For David, “Defining the problem and really analysing the problem is tricky. And the reason for that is that some folk often have an idea of where the pinch points are in the system from their perspective, but there’s often a lot of heterogeneity in terms of what’s going on.” Using WiFi as an example, David explained, “When I’ve worked at a previous trust, they would say they had WiFi coverage everywhere. But when we actually went into every corner of the hospital, that wasn’t quite true. So, it’s super important that we find the problem and really figure out what’s happening on the ground.”
In terms of using AI, he highlighted how there are still biases to consider when entering data. “The biases are based on how people work and how digitally capable they are. So, one of the challenges to be aware of, particularly for AI, comes from looking at who’s engaging with the solution.” Providing further insights into this, David added, “There’s an immediate problem in that maybe we’re only tailoring our solutions to those who are more tech savvy and not considering other capabilities. Perhaps the way around that is to make a suite of solutions. But then we must be aware that the digital data we’re collecting might embed issues further on. So, there are a whole bunch of problems with AI, and lots of it is hidden under the surface. It only really becomes apparent when you understand processes.”
Final thoughts
The panel finished by leaving us with some key takeaways, starting with Mark who said, “We have been enhancing our EPRs with extra customisations for some time now and the process is always easier when done with consideration and thought about how it’s going to fit in with your existing system”. David reiterated this point and suggested the best way forward is to “carefully define your problem and then carefully evaluate the solution”.

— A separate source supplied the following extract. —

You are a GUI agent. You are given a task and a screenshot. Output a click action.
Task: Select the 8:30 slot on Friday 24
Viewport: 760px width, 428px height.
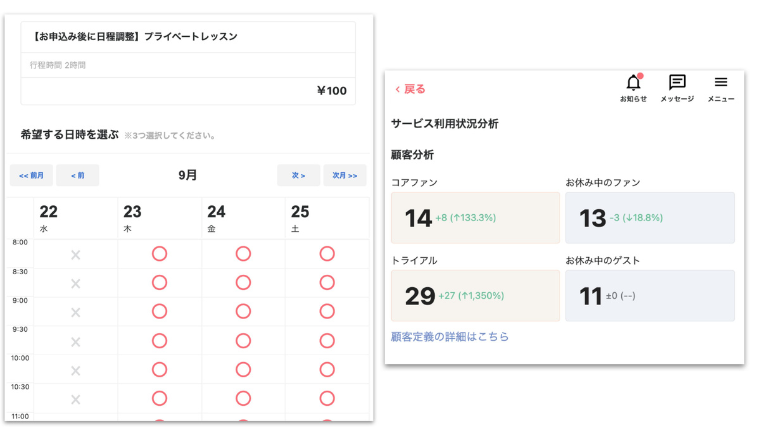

For Stephen: “Defining the gap within your service is one thing, but you should also consider if your solution is scalable in other areas. Can you see a world in which you could drop this solution into another trust and fill a gap there? If we can do something in one place that is then transferable, then that should be the goal you work towards.”
Finally, Michael added, “Collectively we need to recognise that it’s a journey. It’s not like a buyer system where you install it, turn it on and you’re done. Everything’s a journey and everything’s continuing to evolve. You need something that doesn’t add to the burden of clinicians but instead really fits in with that ever-evolving picture and your existing estate.”
We’d like to thank Mark, David, Stephen and Michael for sharing these insightful use cases and offering their thoughts on this topic.